It is always recommended to declare your Serial.begin(); at the beginning of the setup() function.
You forgot to declare the switches pins as inputs:
pinMode(switchX, INPUT); // where X = 1, 2
Why are you using analog pins as switch inputs? (const int switch1 = A3). If you are connecting ON/OFF switches here you should rather use digital pins. In case your switches are the light sensors, then they are fine (read comment 9 below). Otherwise, this:
AnalogValueS = analogRead(switch1);
is wrong as you cannot read a digital switch with an analogRead()
Additionally, you don't say if your switches are active HIGH or active LOW, namely, if they pulse LOW when pressed and HIGH when released or viceversa.
One important mistake is that you are assigning pin 4 twice for different functions. First as a motor pin, then as capture_D:
Stepper myStepper = Stepper(stepsPerRevolution, 2, 4, 3, 5);
Stepper myStepper2 = Stepper(stepsPerRevolution, 5, 3, 4, 2);
const int capture_D = 4;
You read the analog value in a variable declared inside the main() loop while you previously declared int val_analogique without using it. This is poor consistency.
Similarly, you read from analog pin A5 without previously declaring it as an INPUT:
AnalogValueL = analogRead(A5);
The flow of your loop could be affected by that many delay() throughout the code.
You expressed having three sensors:
We have a rain sensor, light sensor, 2 switches, and a motor.
It is good practice to label the pins from these sensors with a representative name from the sensor in question: e.g.:
const int lightSensor1 = 4;
In the C++ mindset is common practice to use enums to define states from a specific event or scenario. For instance:
typedef enum {
RAINING,
DARK,
NOT_RAINING,
SUNNY
}WEATHER_CONDITIONS;
WEATHER_CONDITIONS currentCondition = SUNNY;
where the typedef means that you are creating your own data type WEATHER_CONDITIONS and their assigned values are 0,1, 2,... according to their order.
With regards to the Stepper.h library you are declaring two Stepper instances expecting that in that way you will reverse the direction of the motor. That is NOT how it works. According to the library (Stepper.cpp) to reverse the motor, you need to send a negative value as an argument to reverse its direction. Please read line 184 from this file from the library.
On this line:
if((digitalRead(capture_A) && digitalRead(capture_D)) ==LOW)

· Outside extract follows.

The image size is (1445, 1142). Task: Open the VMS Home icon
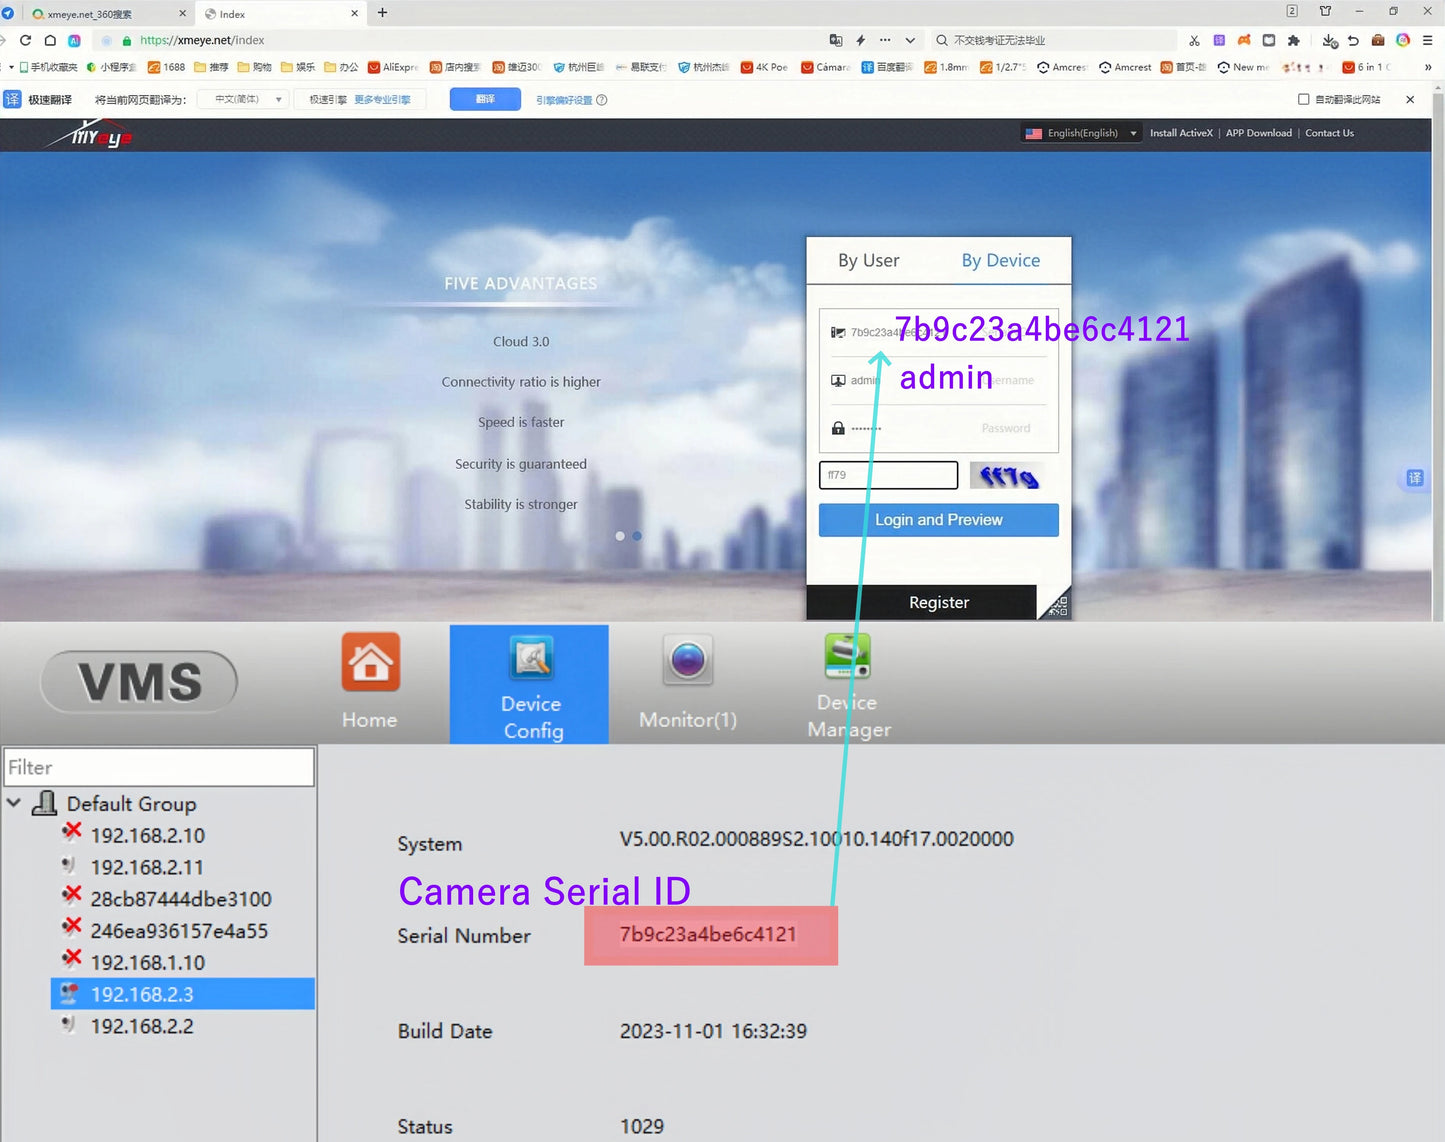[x=370, y=662]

you are attempting to read a digital value from an analog pin. While it might work if the voltage on that pin is at a logic level, this is not recommended.
Finally, you SHOULD connect the switches for stopping the motor to INTERRUPT pins. This is a more effective way to detect when the switch has been pressed and take immediate action by changing a state. You would have to use pins 2 and 3 (INT0 and INT1).
This is my take on this code. Compiled correctly but UNTESTED!
#include <Arduino.h>
#include <Stepper.h>
/*Constants*/
//motor speeds
const int stepsPerRevolution = 400;
/*Pinout declarations*/
// Motor pins
const int motorPins[4] = {2, 3, 4, 5};
//rain sensor
const int capture_D = 4; // capture_D
const int capture_A = A0; // A0
const int lightSensor = A5;
//switches
const int switch1 = 9; // Previously: A3 So this is an analog switch?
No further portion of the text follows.